*** Opening of GIVEN INFORMATION ***

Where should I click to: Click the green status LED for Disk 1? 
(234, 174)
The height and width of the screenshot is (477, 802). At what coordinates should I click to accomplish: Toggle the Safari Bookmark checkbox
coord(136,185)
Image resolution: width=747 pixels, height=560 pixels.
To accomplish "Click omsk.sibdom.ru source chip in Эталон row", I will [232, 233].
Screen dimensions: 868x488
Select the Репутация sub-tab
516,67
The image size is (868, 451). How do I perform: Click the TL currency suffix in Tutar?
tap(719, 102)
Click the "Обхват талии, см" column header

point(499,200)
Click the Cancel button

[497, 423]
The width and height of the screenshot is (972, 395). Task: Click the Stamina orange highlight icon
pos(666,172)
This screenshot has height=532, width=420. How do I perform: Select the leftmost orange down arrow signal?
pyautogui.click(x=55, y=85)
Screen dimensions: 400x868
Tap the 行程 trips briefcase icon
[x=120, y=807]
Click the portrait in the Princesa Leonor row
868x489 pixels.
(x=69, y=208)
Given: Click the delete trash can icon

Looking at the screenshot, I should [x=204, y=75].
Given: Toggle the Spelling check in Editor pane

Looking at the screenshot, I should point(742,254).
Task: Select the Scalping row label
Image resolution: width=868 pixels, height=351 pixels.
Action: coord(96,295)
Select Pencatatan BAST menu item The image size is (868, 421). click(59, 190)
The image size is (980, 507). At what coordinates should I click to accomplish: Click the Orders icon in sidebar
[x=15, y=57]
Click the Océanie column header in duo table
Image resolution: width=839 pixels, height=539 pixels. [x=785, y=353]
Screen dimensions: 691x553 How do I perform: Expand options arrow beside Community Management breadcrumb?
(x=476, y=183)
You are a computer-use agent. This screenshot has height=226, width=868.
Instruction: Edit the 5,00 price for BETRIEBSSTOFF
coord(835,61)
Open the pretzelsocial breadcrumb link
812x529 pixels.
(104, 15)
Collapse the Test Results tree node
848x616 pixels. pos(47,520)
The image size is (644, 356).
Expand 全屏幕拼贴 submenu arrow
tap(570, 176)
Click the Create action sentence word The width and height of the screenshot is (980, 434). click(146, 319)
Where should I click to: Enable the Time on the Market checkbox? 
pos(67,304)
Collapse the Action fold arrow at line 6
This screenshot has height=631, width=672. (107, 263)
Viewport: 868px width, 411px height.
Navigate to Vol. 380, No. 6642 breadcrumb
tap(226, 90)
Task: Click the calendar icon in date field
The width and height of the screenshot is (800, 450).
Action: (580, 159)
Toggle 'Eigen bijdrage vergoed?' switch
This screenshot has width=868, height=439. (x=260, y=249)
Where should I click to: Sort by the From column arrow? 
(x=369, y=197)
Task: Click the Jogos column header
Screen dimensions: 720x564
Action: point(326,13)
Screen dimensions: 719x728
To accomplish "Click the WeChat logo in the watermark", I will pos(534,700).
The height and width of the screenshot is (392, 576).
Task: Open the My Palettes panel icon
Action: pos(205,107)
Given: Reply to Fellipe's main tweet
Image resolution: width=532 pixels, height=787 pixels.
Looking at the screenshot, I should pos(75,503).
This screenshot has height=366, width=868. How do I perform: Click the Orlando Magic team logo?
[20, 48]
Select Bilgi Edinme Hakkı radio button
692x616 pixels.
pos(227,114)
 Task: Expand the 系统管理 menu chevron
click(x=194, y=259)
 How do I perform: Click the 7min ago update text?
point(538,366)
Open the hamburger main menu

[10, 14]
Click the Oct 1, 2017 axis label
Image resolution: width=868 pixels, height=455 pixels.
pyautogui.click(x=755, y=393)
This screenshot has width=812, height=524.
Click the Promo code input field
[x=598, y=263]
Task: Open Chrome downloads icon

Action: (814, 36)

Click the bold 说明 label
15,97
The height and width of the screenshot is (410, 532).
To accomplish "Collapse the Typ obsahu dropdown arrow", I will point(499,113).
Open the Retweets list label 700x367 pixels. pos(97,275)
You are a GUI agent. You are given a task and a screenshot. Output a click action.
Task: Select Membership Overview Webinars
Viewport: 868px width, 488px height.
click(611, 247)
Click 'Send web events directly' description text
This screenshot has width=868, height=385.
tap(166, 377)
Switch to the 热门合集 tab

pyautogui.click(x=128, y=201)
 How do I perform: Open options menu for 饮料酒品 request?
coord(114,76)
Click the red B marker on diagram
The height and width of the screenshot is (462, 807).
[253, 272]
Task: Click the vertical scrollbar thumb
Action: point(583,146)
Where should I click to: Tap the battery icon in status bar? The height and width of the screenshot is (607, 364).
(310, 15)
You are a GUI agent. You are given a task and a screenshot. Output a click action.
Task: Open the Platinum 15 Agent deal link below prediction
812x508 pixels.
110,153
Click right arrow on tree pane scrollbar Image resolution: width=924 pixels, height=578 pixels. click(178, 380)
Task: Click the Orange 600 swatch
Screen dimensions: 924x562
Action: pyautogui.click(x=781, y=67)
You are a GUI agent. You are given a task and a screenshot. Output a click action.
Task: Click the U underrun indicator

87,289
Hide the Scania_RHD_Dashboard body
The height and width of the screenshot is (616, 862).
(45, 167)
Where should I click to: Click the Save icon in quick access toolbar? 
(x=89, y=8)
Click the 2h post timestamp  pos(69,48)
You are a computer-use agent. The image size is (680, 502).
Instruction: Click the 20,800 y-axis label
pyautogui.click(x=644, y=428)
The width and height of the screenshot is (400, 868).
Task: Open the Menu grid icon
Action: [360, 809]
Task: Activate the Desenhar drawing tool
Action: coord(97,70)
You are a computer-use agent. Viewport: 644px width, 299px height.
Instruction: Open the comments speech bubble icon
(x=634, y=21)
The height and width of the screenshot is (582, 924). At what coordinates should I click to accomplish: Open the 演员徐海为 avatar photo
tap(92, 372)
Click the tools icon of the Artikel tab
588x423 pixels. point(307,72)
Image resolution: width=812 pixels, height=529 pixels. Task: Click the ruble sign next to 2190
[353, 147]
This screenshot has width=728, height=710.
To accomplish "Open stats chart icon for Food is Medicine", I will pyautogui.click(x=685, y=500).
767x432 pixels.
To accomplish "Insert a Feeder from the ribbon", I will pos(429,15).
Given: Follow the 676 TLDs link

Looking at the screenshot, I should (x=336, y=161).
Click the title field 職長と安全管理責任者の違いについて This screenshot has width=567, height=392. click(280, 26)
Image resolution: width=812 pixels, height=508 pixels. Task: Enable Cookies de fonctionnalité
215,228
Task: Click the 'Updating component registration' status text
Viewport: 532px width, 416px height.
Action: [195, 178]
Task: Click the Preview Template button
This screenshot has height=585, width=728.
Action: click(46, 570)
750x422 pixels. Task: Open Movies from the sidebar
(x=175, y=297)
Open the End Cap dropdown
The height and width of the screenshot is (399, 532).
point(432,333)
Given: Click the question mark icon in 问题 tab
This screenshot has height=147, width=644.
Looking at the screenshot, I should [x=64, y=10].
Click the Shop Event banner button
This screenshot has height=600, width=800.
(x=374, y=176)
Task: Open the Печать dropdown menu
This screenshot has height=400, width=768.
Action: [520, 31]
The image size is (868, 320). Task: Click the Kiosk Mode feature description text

*** Close of GIVEN INFORMATION ***

● PROBLEM TO SOLVE
Beginning with the line that holds "Viewport: 532px width, 416px height.", restate word for word every line down to the end of the data, and only those lines.

● FINISHED EXERCISE
Viewport: 532px width, 416px height.
Action: [195, 178]
Task: Click the Preview Template button
This screenshot has height=585, width=728.
Action: click(46, 570)
750x422 pixels. Task: Open Movies from the sidebar
(x=175, y=297)
Open the End Cap dropdown
The height and width of the screenshot is (399, 532).
point(432,333)
Given: Click the question mark icon in 问题 tab
This screenshot has height=147, width=644.
Looking at the screenshot, I should [x=64, y=10].
Click the Shop Event banner button
This screenshot has height=600, width=800.
(x=374, y=176)
Task: Open the Печать dropdown menu
This screenshot has height=400, width=768.
Action: [520, 31]
The image size is (868, 320). Task: Click the Kiosk Mode feature description text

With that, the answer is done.